_To do:_
Wherever the string "agent" turns up in the data, copy the whole line.

_Dataset records:_
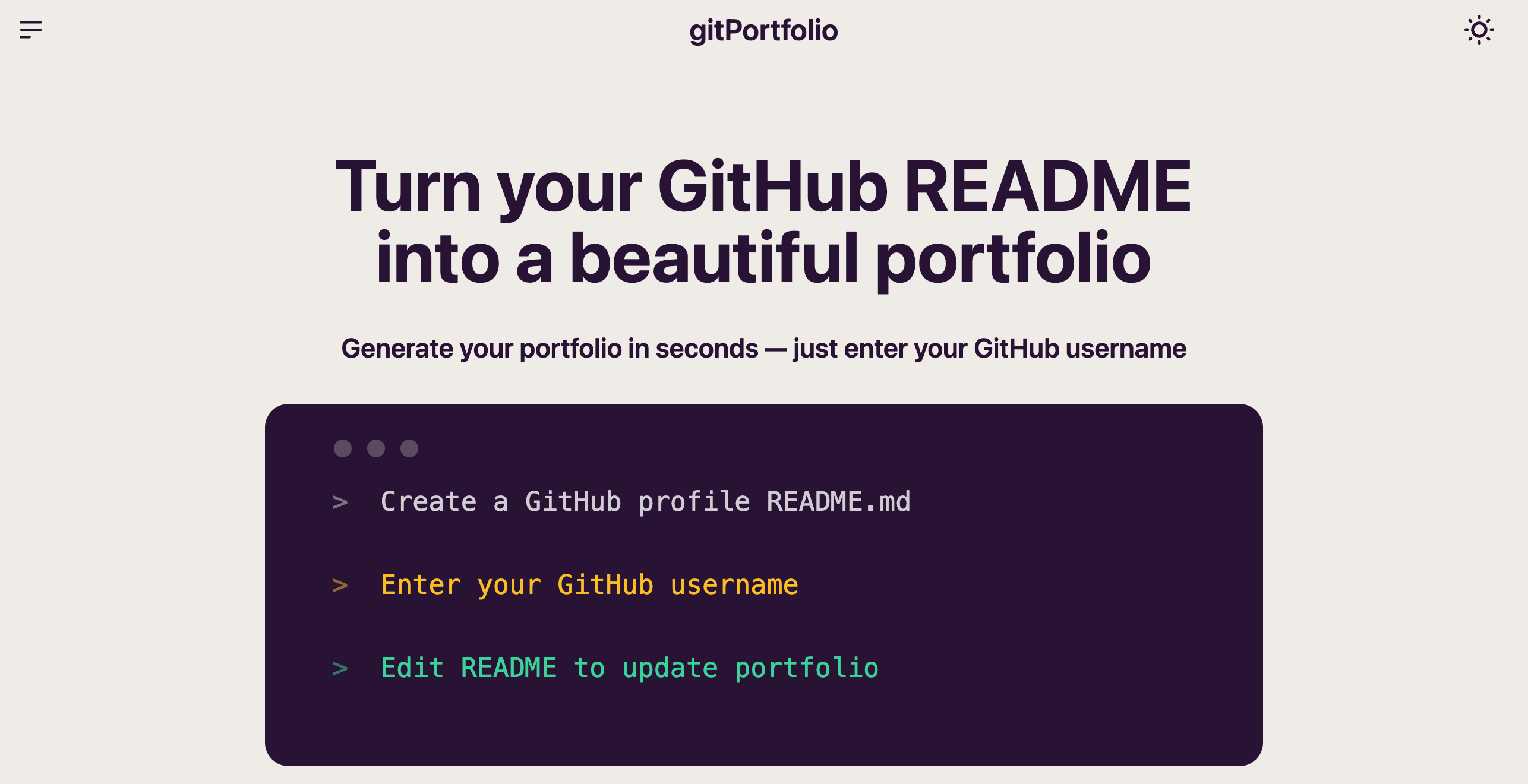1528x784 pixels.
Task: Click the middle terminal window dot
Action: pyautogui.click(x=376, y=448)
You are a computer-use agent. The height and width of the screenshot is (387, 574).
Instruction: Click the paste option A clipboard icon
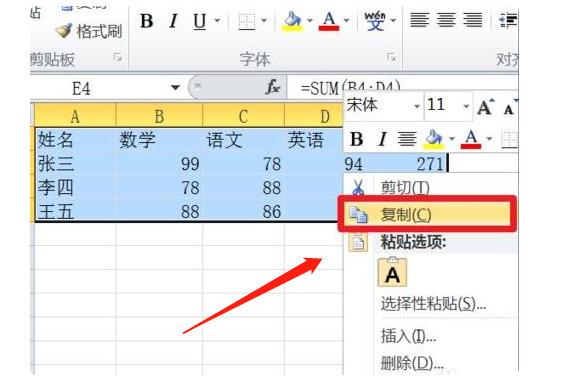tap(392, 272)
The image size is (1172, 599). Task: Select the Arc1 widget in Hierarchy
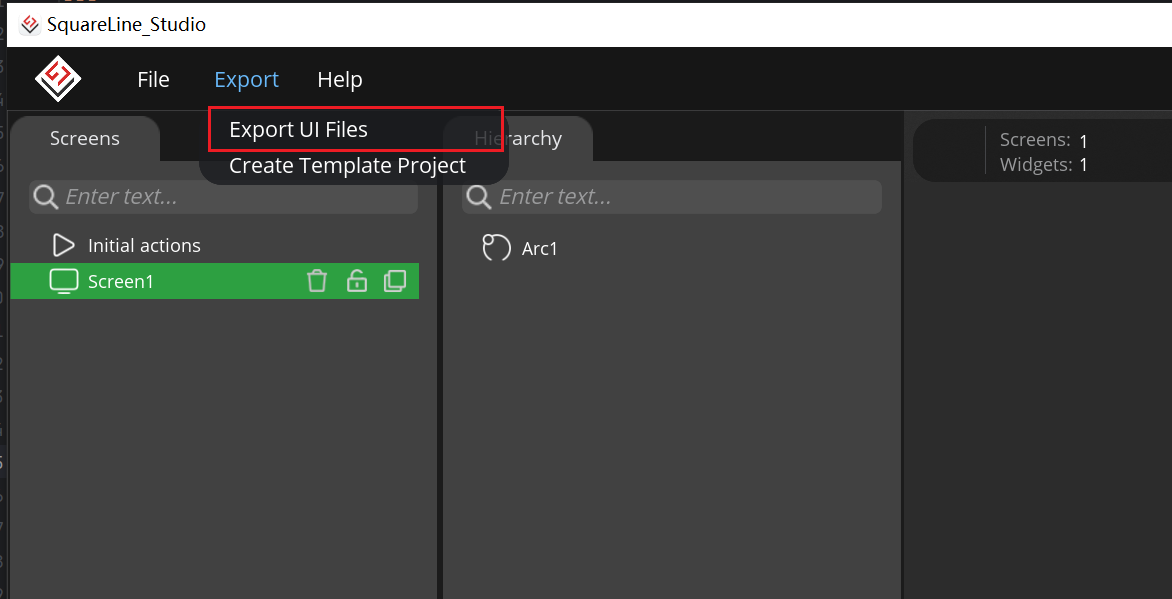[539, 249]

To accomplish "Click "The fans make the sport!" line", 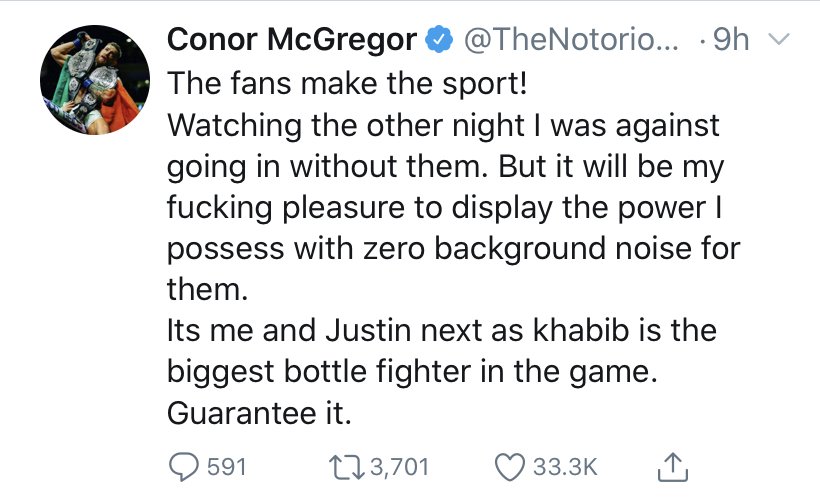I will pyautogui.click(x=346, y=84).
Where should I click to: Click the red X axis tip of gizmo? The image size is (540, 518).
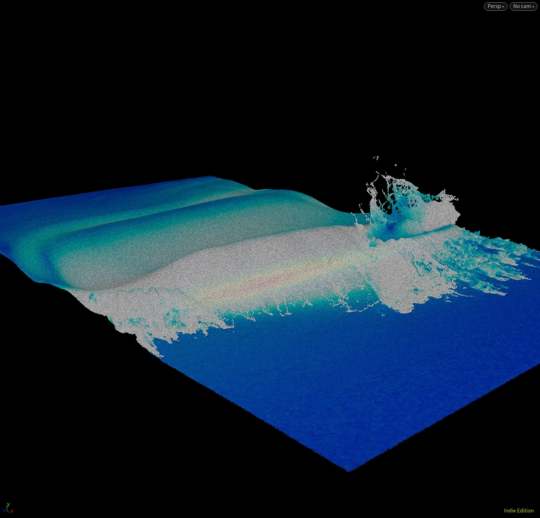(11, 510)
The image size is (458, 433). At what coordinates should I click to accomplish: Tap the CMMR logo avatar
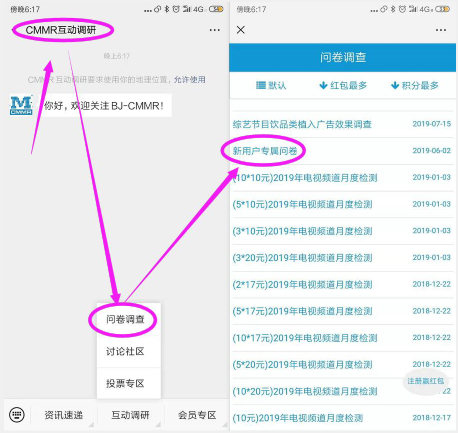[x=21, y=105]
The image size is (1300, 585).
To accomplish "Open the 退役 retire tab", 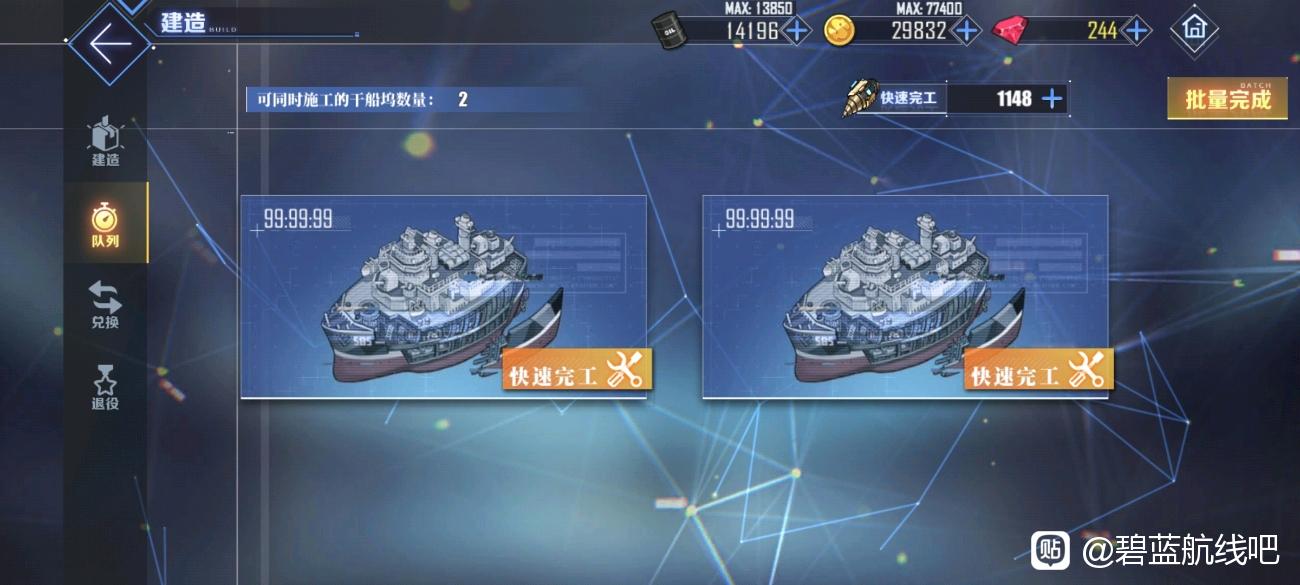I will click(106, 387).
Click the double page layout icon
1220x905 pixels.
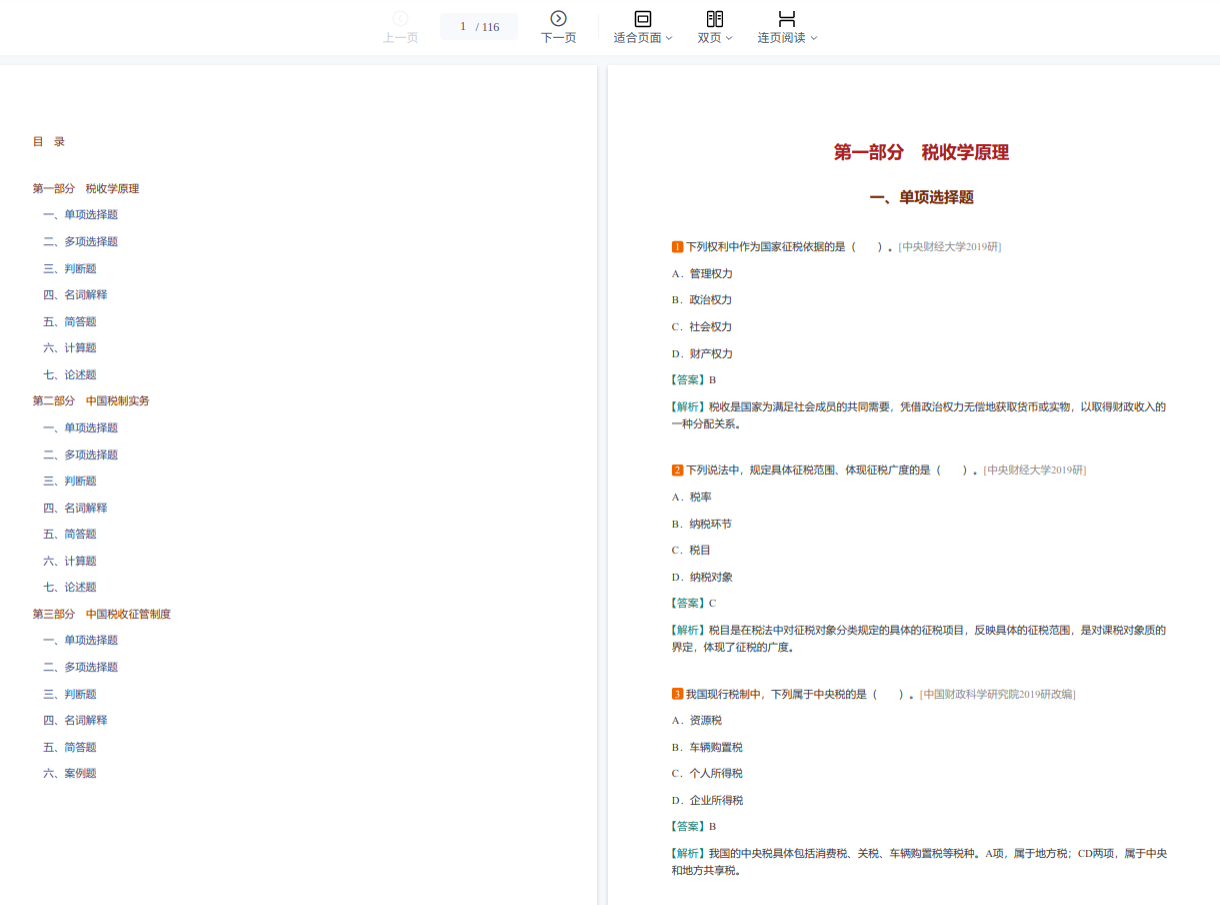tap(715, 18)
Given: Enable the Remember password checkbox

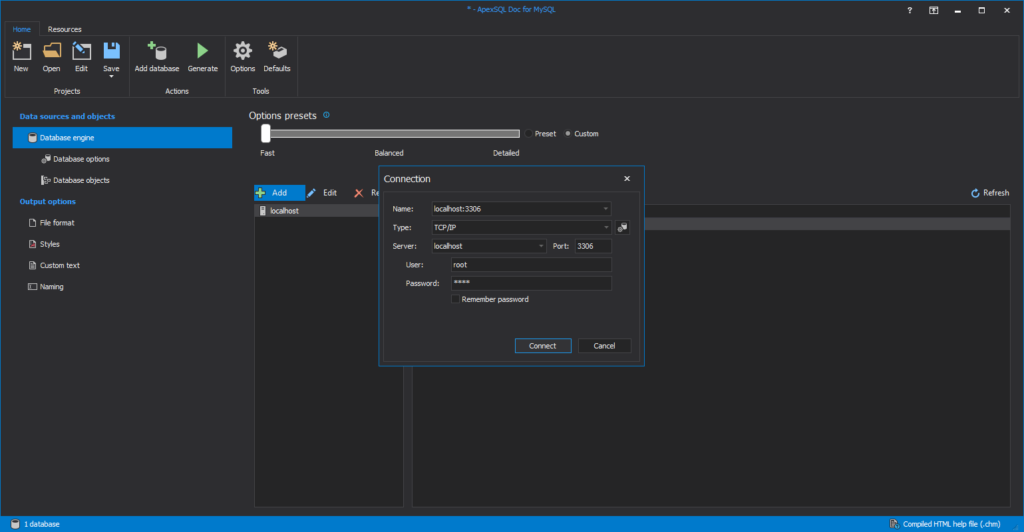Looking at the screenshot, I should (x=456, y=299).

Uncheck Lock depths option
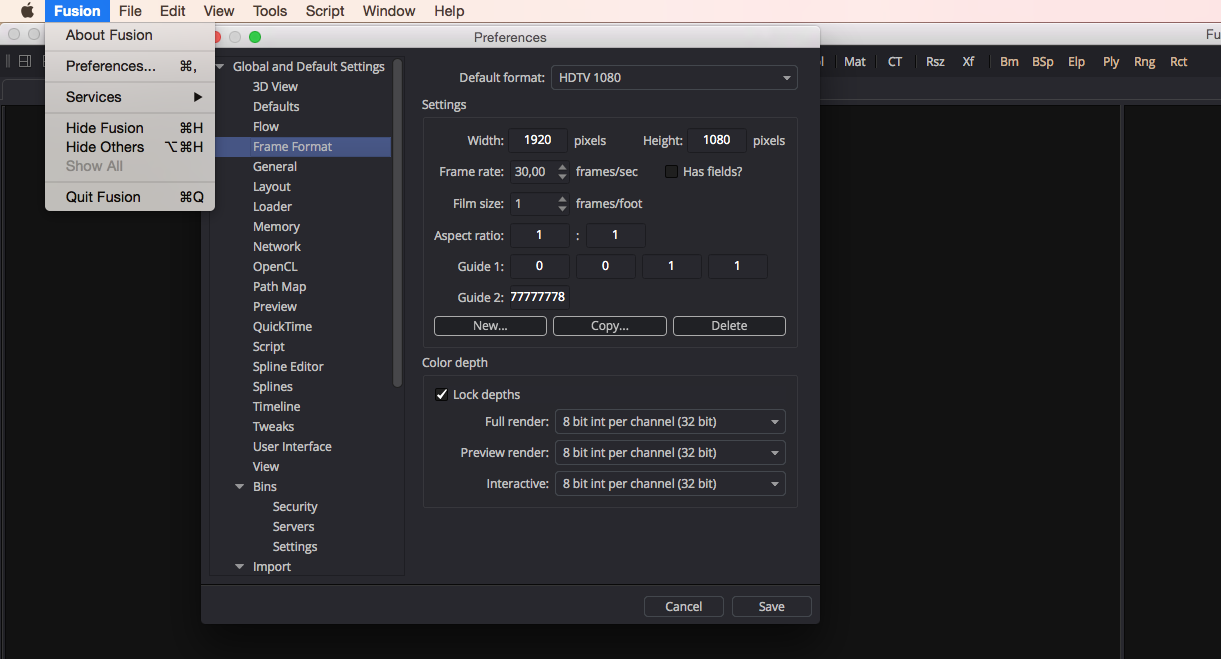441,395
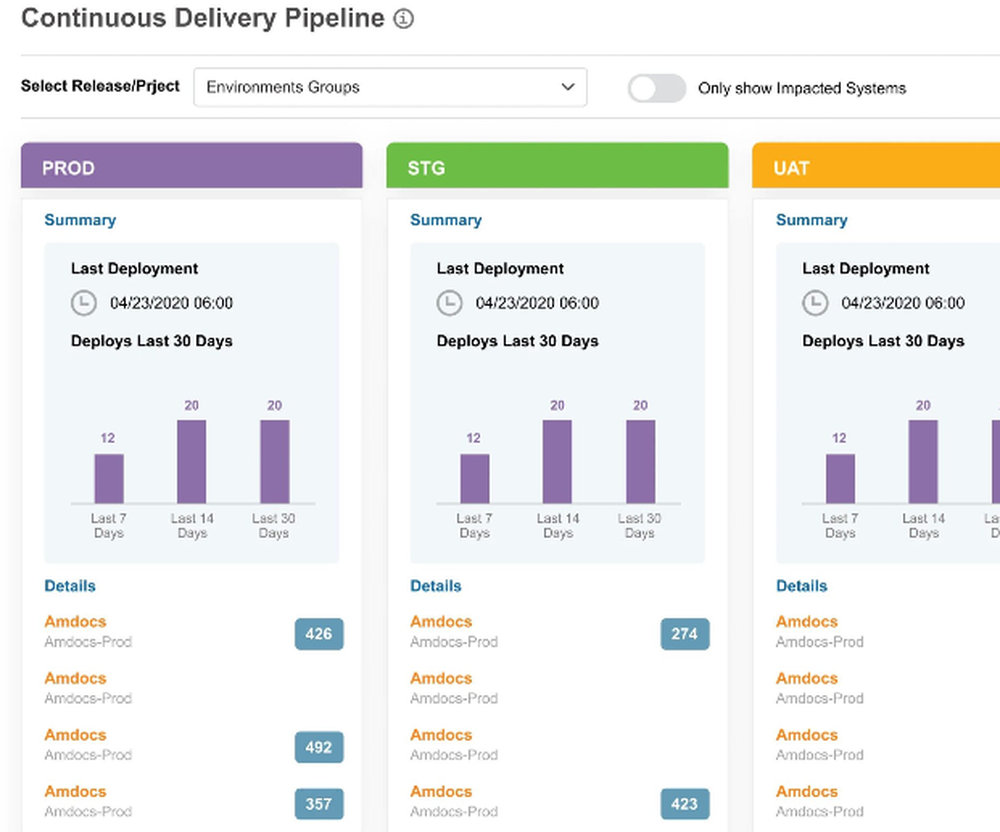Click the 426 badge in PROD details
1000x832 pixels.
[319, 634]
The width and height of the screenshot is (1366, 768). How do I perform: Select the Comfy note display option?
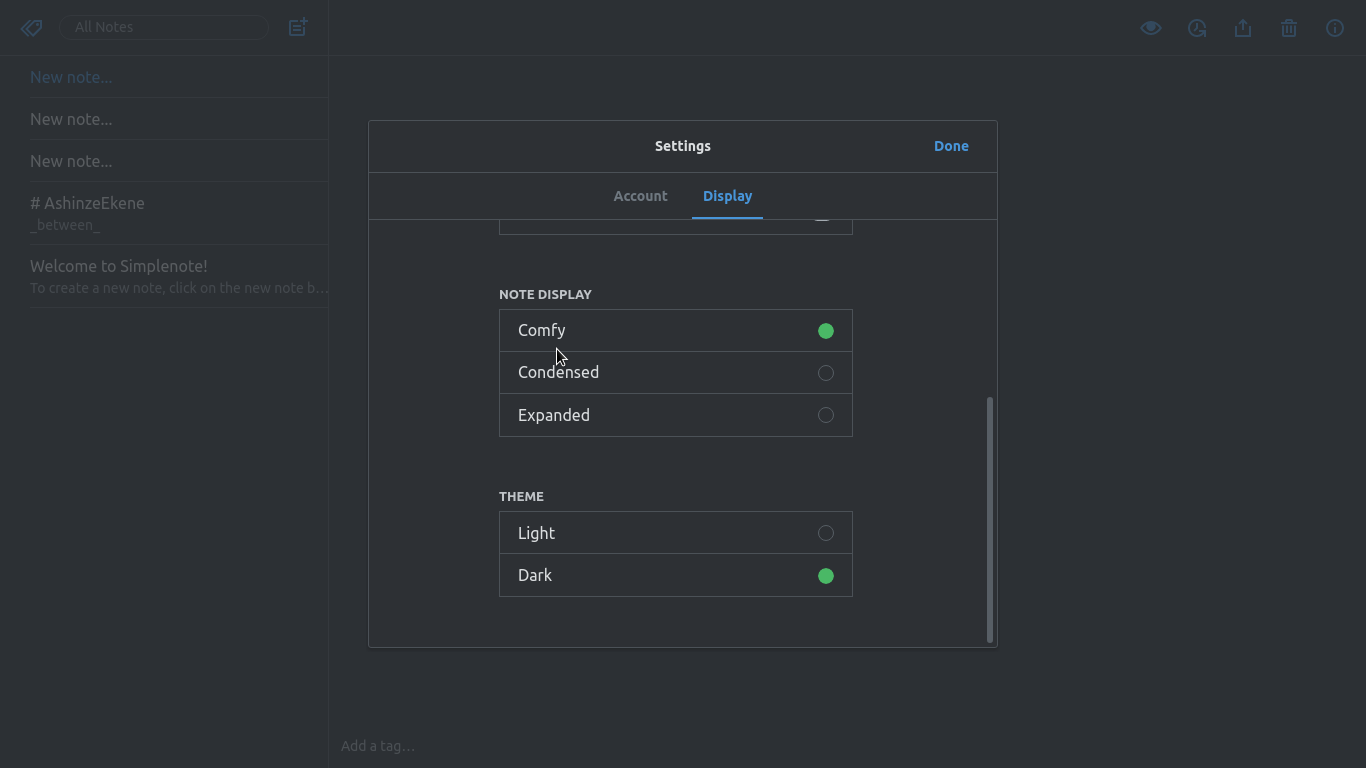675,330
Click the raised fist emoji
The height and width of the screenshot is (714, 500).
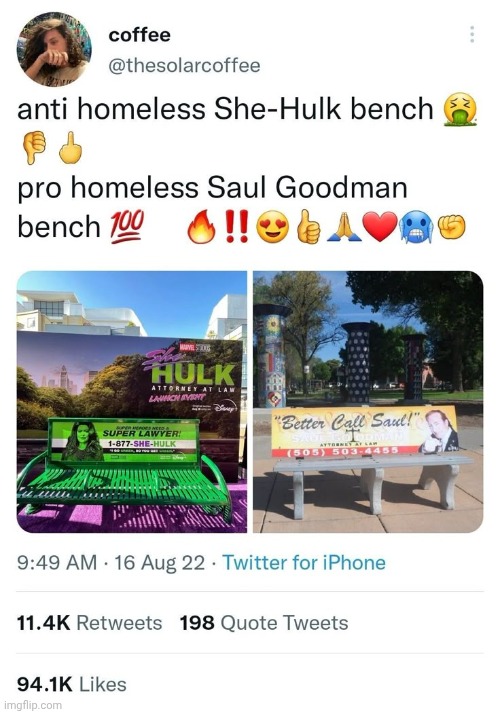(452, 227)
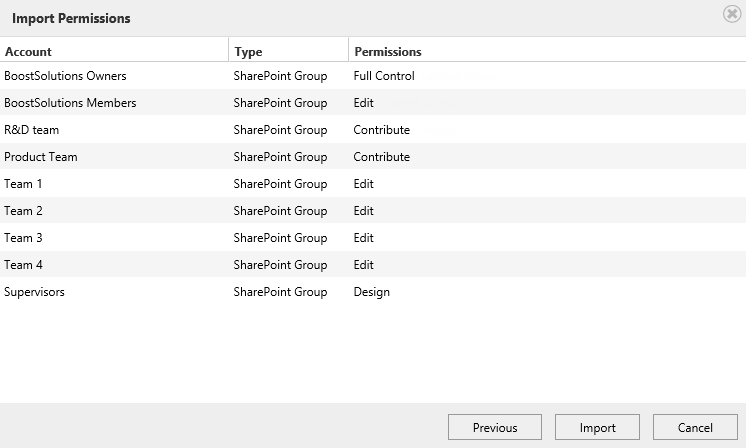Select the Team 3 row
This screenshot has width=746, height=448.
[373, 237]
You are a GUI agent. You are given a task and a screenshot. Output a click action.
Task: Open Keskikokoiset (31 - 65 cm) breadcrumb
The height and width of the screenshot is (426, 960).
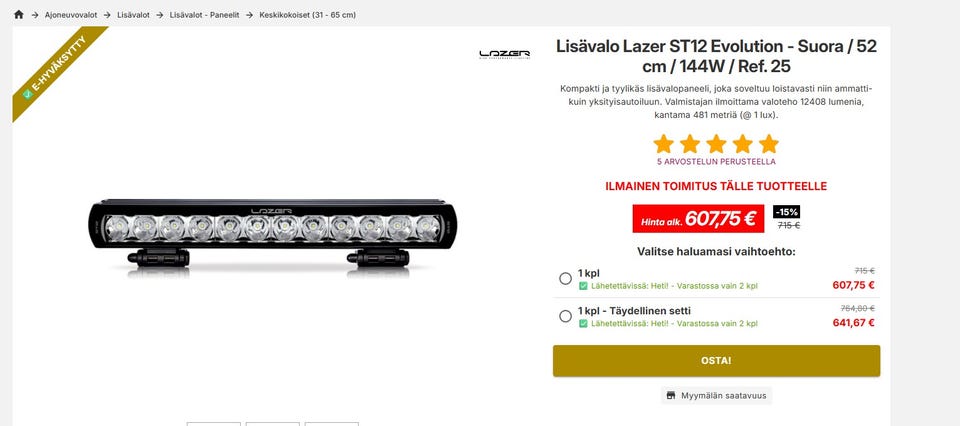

_Finished task:_
You are a computer-use agent. The height and width of the screenshot is (387, 574).
You are a GUI agent. You are given a task and a screenshot. Output a click action.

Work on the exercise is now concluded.